Segment Start: Selected text

On the field- I started the opening game of the first regional we ever hosted last year. As I was walking to the mound, Coach Matt Miller and Coach Burroughs stopped me and said, “No pressure but we are keeping the first pitch, so it better be a strike.” LaTech’s first time to host a regional, stands are packed, I knew I HAD to throw a strike and I did. It was an amazing feeling.

In the field- It was a span of two days of my best hunting ever last year. Duck season opened November 12 in the west zone. The day before the opener, I went out for a morning deer hunt at my girlfriend’s property and killed my biggest buck, a nice 8-point. The following a day me and my buddy limited out on gadwalls in less than 20 minutes.

If you could make a living playing baseball or hunting, which would you choose?

I would choose baseball, but hunting would sure be fun. I don’t think I would want to get burned out on hunting if it was my job. I’ve devoted the last 17 years of my life to baseball, so it would be a pretty cool payoff if I could play in the MLB.

Segment End: Selected text
Segment Start: Data to examine

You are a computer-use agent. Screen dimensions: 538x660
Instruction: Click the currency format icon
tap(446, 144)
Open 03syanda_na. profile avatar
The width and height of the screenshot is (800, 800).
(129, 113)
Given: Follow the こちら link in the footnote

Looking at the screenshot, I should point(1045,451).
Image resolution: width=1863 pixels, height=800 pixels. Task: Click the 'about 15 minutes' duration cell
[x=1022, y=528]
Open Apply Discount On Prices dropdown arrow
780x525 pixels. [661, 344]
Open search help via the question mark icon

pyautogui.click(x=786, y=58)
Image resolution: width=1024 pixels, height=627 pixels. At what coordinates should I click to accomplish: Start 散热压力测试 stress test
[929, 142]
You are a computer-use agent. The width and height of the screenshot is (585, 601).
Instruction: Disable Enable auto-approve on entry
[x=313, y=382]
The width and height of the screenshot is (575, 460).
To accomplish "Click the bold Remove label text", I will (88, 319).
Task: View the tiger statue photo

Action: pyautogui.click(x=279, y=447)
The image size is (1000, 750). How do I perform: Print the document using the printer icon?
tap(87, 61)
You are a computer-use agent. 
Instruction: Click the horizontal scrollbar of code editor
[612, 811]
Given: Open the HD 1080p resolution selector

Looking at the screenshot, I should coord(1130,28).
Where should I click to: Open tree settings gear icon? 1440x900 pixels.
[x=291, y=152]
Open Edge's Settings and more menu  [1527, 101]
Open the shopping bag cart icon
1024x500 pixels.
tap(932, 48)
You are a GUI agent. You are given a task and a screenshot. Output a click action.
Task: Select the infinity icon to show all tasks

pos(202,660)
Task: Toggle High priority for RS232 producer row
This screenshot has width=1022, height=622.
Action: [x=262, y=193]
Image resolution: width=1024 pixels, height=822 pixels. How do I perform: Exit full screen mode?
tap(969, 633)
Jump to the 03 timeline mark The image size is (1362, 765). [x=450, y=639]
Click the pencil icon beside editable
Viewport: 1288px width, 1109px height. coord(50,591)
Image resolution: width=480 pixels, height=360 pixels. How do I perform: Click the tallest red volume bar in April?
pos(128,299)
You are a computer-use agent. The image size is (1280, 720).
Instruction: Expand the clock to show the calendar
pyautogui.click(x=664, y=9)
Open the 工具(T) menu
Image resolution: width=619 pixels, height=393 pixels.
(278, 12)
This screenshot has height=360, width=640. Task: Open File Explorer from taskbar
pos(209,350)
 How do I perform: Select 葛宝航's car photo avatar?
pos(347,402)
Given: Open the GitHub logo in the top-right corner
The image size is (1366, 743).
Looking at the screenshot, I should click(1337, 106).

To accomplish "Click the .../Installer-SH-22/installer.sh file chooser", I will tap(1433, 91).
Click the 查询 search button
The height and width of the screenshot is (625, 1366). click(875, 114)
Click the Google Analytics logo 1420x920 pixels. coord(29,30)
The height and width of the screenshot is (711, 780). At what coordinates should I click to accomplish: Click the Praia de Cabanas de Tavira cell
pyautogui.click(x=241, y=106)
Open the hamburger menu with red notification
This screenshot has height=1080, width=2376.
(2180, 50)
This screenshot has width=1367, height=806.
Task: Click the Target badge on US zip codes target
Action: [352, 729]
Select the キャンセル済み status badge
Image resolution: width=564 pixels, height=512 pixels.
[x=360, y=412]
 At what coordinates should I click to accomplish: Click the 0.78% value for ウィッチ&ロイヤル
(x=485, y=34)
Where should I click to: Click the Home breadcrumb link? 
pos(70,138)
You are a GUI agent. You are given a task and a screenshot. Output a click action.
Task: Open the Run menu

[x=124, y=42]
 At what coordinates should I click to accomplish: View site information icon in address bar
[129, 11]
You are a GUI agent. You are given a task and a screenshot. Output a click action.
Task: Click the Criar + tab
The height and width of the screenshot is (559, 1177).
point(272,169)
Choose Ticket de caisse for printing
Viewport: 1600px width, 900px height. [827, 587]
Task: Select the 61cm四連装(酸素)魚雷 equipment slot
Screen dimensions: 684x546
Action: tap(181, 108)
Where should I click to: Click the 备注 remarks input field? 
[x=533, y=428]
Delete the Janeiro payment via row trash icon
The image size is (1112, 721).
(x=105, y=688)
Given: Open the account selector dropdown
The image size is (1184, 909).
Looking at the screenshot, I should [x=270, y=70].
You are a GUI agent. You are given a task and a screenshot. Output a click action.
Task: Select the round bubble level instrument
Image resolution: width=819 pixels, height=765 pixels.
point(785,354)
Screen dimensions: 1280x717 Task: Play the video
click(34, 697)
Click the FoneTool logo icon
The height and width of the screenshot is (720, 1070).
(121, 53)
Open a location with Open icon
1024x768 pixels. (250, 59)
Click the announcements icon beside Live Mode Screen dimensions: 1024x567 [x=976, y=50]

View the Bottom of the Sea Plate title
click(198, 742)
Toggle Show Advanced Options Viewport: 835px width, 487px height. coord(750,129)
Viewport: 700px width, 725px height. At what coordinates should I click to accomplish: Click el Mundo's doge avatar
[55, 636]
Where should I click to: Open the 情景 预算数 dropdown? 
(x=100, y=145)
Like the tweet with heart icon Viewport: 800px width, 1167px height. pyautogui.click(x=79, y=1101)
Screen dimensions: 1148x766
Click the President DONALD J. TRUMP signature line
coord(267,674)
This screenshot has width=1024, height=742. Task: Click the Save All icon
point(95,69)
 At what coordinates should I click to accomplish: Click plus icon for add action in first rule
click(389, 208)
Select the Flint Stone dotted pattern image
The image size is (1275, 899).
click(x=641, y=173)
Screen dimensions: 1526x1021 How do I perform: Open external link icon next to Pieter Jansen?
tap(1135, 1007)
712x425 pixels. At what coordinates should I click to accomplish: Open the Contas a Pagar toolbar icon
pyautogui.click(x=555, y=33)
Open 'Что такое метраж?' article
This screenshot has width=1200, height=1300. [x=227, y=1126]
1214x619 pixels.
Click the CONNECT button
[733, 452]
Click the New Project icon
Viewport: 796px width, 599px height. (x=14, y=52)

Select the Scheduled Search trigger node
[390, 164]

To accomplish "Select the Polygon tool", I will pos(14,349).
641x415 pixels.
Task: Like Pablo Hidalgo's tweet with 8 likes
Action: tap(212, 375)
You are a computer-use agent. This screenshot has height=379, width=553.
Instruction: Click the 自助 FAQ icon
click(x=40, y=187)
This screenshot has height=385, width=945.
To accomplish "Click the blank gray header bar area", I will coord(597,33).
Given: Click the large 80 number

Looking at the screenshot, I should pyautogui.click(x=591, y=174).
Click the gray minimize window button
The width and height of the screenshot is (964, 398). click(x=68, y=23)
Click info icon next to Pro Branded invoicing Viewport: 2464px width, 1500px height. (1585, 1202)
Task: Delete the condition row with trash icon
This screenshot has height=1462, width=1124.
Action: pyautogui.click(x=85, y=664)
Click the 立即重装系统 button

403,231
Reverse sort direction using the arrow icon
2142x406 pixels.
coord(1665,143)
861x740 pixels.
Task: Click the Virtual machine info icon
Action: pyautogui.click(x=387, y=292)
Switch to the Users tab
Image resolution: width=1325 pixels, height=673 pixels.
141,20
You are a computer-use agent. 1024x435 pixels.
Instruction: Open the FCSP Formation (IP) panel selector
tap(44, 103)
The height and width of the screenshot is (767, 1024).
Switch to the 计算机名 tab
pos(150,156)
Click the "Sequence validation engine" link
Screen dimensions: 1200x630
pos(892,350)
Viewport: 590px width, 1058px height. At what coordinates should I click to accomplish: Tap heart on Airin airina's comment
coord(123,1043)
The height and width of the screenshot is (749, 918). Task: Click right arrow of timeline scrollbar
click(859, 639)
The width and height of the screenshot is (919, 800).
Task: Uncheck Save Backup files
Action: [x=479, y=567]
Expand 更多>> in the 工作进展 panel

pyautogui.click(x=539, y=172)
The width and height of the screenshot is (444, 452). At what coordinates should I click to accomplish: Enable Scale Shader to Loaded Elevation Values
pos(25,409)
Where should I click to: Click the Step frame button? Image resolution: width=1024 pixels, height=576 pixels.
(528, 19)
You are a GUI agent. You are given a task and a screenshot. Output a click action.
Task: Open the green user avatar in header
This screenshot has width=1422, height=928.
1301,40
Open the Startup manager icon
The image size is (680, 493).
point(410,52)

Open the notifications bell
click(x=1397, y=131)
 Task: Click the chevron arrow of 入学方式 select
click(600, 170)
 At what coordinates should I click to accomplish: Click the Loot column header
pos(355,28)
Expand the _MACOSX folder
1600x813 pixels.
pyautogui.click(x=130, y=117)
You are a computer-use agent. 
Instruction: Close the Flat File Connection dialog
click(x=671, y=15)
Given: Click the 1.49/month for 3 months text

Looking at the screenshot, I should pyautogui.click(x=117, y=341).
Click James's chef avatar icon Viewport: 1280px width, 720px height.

Segment End: Data to examine

Answer these questions from the baseball and hunting interview:
1. Which two coaches stopped the speaker on the walk to the mound?
2. On what date did duck season open in the west zone?
3. How many years has the speaker devoted to baseball?
The material isn't needed for anything here.

1. Coach Matt Miller and Coach Burroughs
2. November 12
3. 17 years